Speaker: Andrea De Antoni (Ritsumeikan University)
Date: Time: 14:00-16:30
ZOOM Online Presentation * Registration Required
Fee: Free for all who register
Language: English
Description of the program:
While we may enjoy singing the song, ‘Heaven is a Place on Earth,’ this session will look seriously at ‘Hell is a place on earth.’ This refers to Osorezan (literally translated as ‘Fear Mountain’), which is the place in Aomori where Japanese mythology says the spirits of the dead gather. The presenter has visited many haunted places from Osorezan to Kyoto, and as an anthropologist has done extensive ethnographic research both in and outside of Japan.

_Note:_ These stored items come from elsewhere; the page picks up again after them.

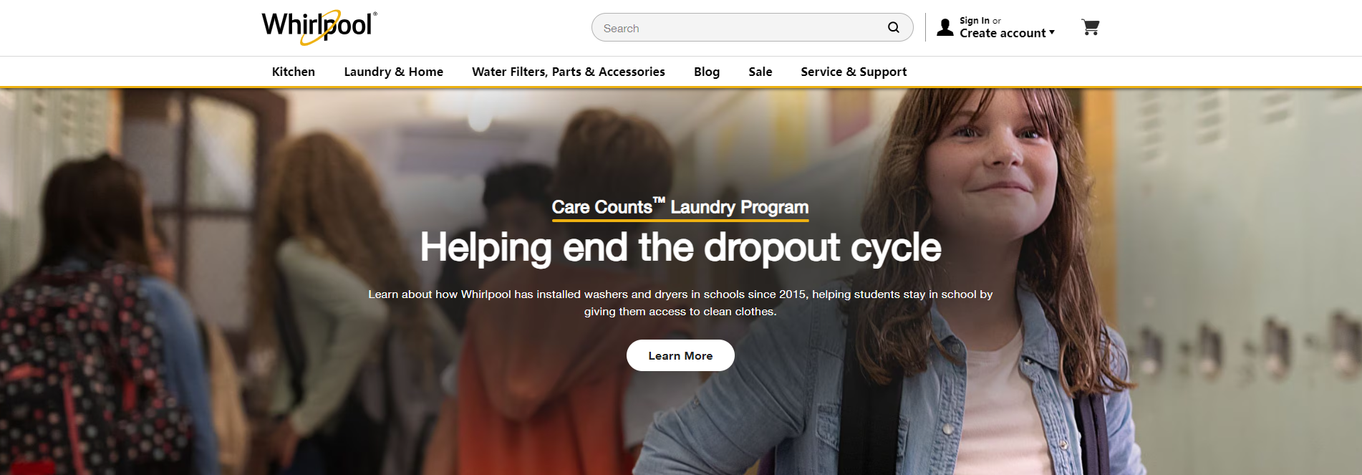Click the Helping end the dropout cycle headline

(680, 248)
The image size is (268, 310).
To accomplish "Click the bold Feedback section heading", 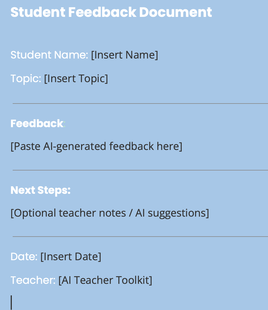I will tap(37, 123).

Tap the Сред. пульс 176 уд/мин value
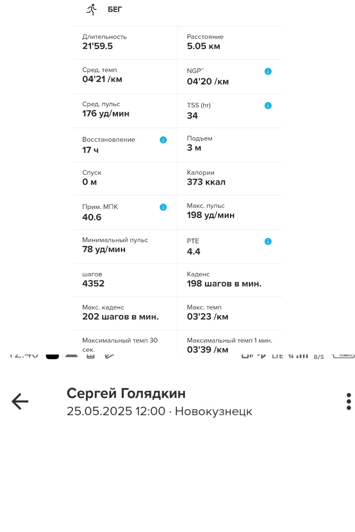point(106,114)
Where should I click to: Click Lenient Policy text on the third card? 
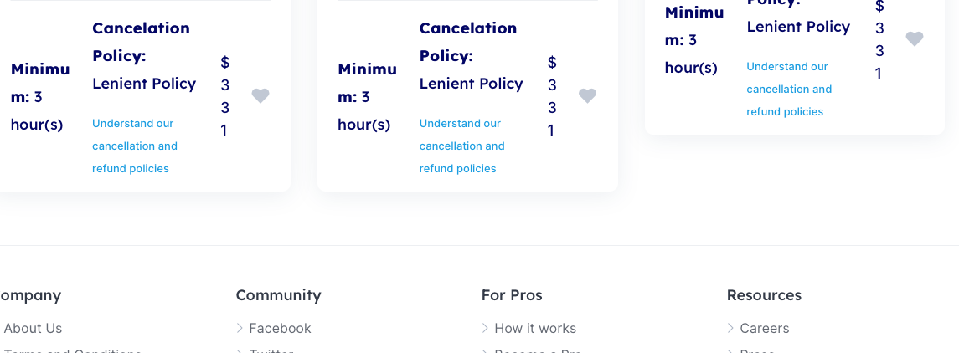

Existing academic literature tends to analyze hauntings in a metaphorical sense, focusing on meaning making, social memory or hope, and it does not sufficiently consider peoples’ actual experiences with ghosts. De Antoni notes that hauntings are fundamentally affective—they are ‘practices of feeling with the world.’ He will shed light on the processes through which bodily perceptions and discourses of social memory are entangled. He will discuss the relationships between and among bodily feelings, the environment, and power. Be forewarned, do NOT ask the speaker if he ‘believes’ in ghosts and spirits. He is agnostic and adheres to the researcher code of retaining an objective stance, yet to ‘take different worlds seriously.’
Profile of speaker:
Andrea De Antoni is an Italian anthropologist at Ritsumeikan University, where he teaches socio-cultural anthropology and religious studies. His research interests include perceptions of space, identity and discrimination, religion and religious healing, experiences with spirits, spirit possession and exorcism. He is currently studying spirit/demonic possession and exorcism in contemporary Japan, Italy, and Austria from a comparative perspective.